> _PROBLEM REQUIREMENTS_
An answer that reproduces all the entries exactly is what is needed.

Stored data
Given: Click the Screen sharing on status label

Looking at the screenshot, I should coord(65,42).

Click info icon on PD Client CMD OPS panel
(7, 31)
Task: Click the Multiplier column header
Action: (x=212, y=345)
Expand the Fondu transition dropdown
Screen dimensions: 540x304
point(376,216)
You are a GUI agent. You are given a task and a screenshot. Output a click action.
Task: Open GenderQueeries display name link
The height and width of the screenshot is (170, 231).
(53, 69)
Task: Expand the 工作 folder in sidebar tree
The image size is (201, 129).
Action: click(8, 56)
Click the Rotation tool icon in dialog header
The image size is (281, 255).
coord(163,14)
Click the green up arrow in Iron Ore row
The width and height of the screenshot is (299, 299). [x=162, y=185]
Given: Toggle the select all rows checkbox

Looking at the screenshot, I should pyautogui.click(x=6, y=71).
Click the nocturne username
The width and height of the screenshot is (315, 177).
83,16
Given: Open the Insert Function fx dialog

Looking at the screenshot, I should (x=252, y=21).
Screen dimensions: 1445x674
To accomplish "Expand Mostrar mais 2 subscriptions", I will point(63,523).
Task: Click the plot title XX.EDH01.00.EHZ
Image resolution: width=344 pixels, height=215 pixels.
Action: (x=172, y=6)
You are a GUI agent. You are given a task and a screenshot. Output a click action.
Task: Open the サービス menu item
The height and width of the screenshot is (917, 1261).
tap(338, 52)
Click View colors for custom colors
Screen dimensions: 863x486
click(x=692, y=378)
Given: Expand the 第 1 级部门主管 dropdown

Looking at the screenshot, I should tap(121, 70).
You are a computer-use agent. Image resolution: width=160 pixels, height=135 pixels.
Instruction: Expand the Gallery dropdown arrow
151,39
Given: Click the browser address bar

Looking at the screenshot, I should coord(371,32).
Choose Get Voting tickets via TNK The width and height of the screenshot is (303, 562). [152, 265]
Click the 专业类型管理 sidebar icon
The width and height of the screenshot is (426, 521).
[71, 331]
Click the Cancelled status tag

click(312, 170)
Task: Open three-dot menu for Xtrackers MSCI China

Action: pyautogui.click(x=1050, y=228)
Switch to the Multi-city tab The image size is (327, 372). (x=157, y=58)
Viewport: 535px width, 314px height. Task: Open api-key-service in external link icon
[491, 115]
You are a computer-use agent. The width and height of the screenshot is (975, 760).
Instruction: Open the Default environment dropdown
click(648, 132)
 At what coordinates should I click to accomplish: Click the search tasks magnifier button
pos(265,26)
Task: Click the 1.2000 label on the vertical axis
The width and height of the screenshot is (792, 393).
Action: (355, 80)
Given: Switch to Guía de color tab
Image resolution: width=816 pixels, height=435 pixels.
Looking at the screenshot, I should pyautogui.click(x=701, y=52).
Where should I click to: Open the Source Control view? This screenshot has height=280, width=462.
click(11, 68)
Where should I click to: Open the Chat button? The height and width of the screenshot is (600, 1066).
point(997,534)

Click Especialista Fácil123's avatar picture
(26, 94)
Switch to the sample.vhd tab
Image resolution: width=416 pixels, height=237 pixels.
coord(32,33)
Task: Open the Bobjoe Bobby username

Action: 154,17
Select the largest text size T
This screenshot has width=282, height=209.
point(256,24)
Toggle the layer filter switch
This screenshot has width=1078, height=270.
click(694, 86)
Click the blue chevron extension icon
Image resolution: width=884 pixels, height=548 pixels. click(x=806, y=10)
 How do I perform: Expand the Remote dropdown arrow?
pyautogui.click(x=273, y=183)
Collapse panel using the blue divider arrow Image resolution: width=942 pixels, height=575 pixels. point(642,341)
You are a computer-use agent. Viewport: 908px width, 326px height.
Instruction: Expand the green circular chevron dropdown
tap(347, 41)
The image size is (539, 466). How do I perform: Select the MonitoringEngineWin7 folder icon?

> _EXERCISE SOLUTION_
Given: Click the Screen sharing on status label

Looking at the screenshot, I should coord(65,42).

Click info icon on PD Client CMD OPS panel
(7, 31)
Task: Click the Multiplier column header
Action: (x=212, y=345)
Expand the Fondu transition dropdown
Screen dimensions: 540x304
point(376,216)
You are a GUI agent. You are given a task and a screenshot. Output a click action.
Task: Open GenderQueeries display name link
The height and width of the screenshot is (170, 231).
(53, 69)
Task: Expand the 工作 folder in sidebar tree
The image size is (201, 129).
Action: click(8, 56)
Click the Rotation tool icon in dialog header
The image size is (281, 255).
coord(163,14)
Click the green up arrow in Iron Ore row
The width and height of the screenshot is (299, 299). [x=162, y=185]
Given: Toggle the select all rows checkbox

Looking at the screenshot, I should pyautogui.click(x=6, y=71).
Click the nocturne username
The width and height of the screenshot is (315, 177).
83,16
Given: Open the Insert Function fx dialog

Looking at the screenshot, I should (x=252, y=21).
Screen dimensions: 1445x674
To accomplish "Expand Mostrar mais 2 subscriptions", I will point(63,523).
Task: Click the plot title XX.EDH01.00.EHZ
Image resolution: width=344 pixels, height=215 pixels.
Action: (x=172, y=6)
You are a GUI agent. You are given a task and a screenshot. Output a click action.
Task: Open the サービス menu item
The height and width of the screenshot is (917, 1261).
tap(338, 52)
Click View colors for custom colors
Screen dimensions: 863x486
click(x=692, y=378)
Given: Expand the 第 1 级部门主管 dropdown

Looking at the screenshot, I should tap(121, 70).
You are a computer-use agent. Image resolution: width=160 pixels, height=135 pixels.
Instruction: Expand the Gallery dropdown arrow
151,39
Given: Click the browser address bar

Looking at the screenshot, I should coord(371,32).
Choose Get Voting tickets via TNK The width and height of the screenshot is (303, 562). [152, 265]
Click the 专业类型管理 sidebar icon
The width and height of the screenshot is (426, 521).
[71, 331]
Click the Cancelled status tag

click(312, 170)
Task: Open three-dot menu for Xtrackers MSCI China

Action: pyautogui.click(x=1050, y=228)
Switch to the Multi-city tab The image size is (327, 372). (x=157, y=58)
Viewport: 535px width, 314px height. Task: Open api-key-service in external link icon
[491, 115]
You are a computer-use agent. The width and height of the screenshot is (975, 760).
Instruction: Open the Default environment dropdown
click(648, 132)
 At what coordinates should I click to accomplish: Click the search tasks magnifier button
pos(265,26)
Task: Click the 1.2000 label on the vertical axis
The width and height of the screenshot is (792, 393).
Action: (355, 80)
Given: Switch to Guía de color tab
Image resolution: width=816 pixels, height=435 pixels.
Looking at the screenshot, I should pyautogui.click(x=701, y=52).
Where should I click to: Open the Source Control view? This screenshot has height=280, width=462.
click(11, 68)
Where should I click to: Open the Chat button? The height and width of the screenshot is (600, 1066).
point(997,534)

Click Especialista Fácil123's avatar picture
(26, 94)
Switch to the sample.vhd tab
Image resolution: width=416 pixels, height=237 pixels.
coord(32,33)
Task: Open the Bobjoe Bobby username

Action: 154,17
Select the largest text size T
This screenshot has width=282, height=209.
point(256,24)
Toggle the layer filter switch
This screenshot has width=1078, height=270.
click(694, 86)
Click the blue chevron extension icon
Image resolution: width=884 pixels, height=548 pixels. click(x=806, y=10)
 How do I perform: Expand the Remote dropdown arrow?
pyautogui.click(x=273, y=183)
Collapse panel using the blue divider arrow Image resolution: width=942 pixels, height=575 pixels. point(642,341)
You are a computer-use agent. Viewport: 908px width, 326px height.
Instruction: Expand the green circular chevron dropdown
tap(347, 41)
The image size is (539, 466). How do I perform: Select the MonitoringEngineWin7 folder icon?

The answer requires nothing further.